As of right now, the emotion-recognition market is supposed to be worth US$36bn by 2023—which hints at rapid global adoption. Taigusys counts Huawei, China Mobile, China Unicom, and PetroChina among its 36 clients, but none of them has yet revealed if they’ve purchased the new AI. In addition, Taigusys will likely implement the technology in Chinese prisons, schools, and nursing homes.
It’s not likely that emotion-recognition AI will stay within the realm of private enterprise. President Xi Jinping has promoted ‘positive energy’ among citizens and intimated that negative expressions are no good for a healthy society. If the Chinese central government continues to gain control over private companies’ tech data, national officials could use emotional data for ideological purposes—and target ‘unhappy’ or ‘suspicious’ citizens.
How Does It Work?
Taigusys’s AI will track facial muscle movements, body motions, and other biometric data to infer how a person is feeling, collecting massive amounts of personal data for machine learning purposes. If an individual displays too much negative emotion, the platform can recommend him or her for what’s termed ‘emotional support’—and what may end up being much worse.
Can We Really Detect Human Emotions?
This is still up for debate, but many critics say no. Psychologists still debate whether human emotions can be separated into basic emotions such as fear, joy, and surprise across cultures or whether something more complex is at stake. Many claim that AI emotion-reading technology is not only unethical but inaccurate since facial expressions don’t necessarily indicate someone’s true emotional state.
In addition, Taigusys’s facial tracking system could promote racial bias. One of the company’s systems classes faces as ‘yellow, white, or black’; another distinguishes between Uyghur and Han Chinese; and sometimes, the technology picks up certain ethnic features better than others.
Is China the Only One?
Not a chance. Other countries have also tried to decode and use emotions. In 2007, the U.S. Transportation Security Administration (TSA) launched a heavily contested training programme (SPOT) that taught airport personnel to monitor passengers for signs of stress, deception, and fear. But China as a nation rarely discusses bias, and as a result, its AI-based discrimination could be more dangerous.
‘That Chinese conceptions of race are going to be built into technology and exported to other parts of the world is troubling, particularly since there isn’t the kind of critical discourse [about racism and ethnicity in China] that we’re having in the United States’, said Shazeda Ahmed, an AI researcher at New York University (NYU).

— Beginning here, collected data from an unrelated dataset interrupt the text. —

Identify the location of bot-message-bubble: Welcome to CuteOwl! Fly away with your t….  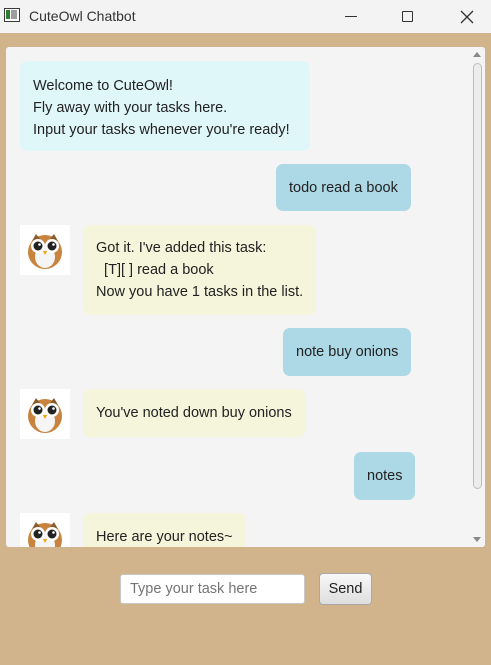
(165, 106).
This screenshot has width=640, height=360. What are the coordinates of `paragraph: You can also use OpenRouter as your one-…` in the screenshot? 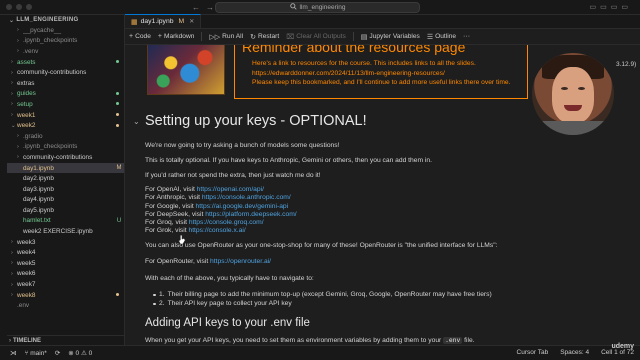 It's located at (322, 246).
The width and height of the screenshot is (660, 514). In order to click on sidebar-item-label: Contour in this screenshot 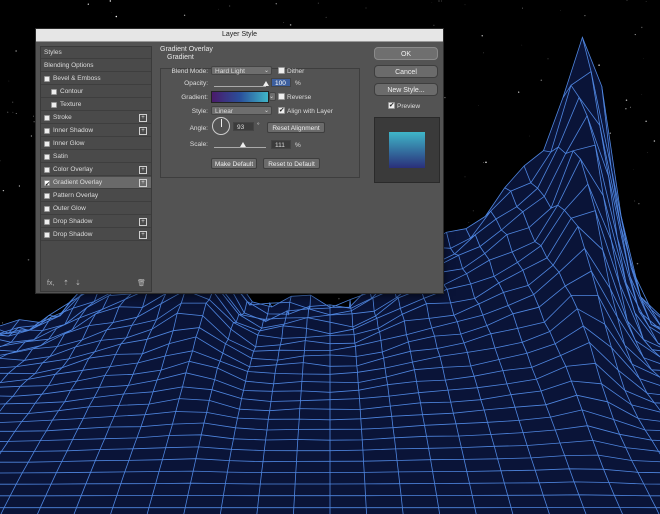, I will do `click(72, 92)`.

Taigusys’s founder points out, on the other hand, that its system can help prevent tragic violence, citing a 2020 stabbing of 41 people in Guangxi Province. Yet top academics remain unconvinced. As Sandra Wachter, associate professor and senior research fellow at the University of Oxford’s Internet Institute, said: ‘[If this continues], we will see a clash with fundamental human rights, such as free expression and the right to privacy’.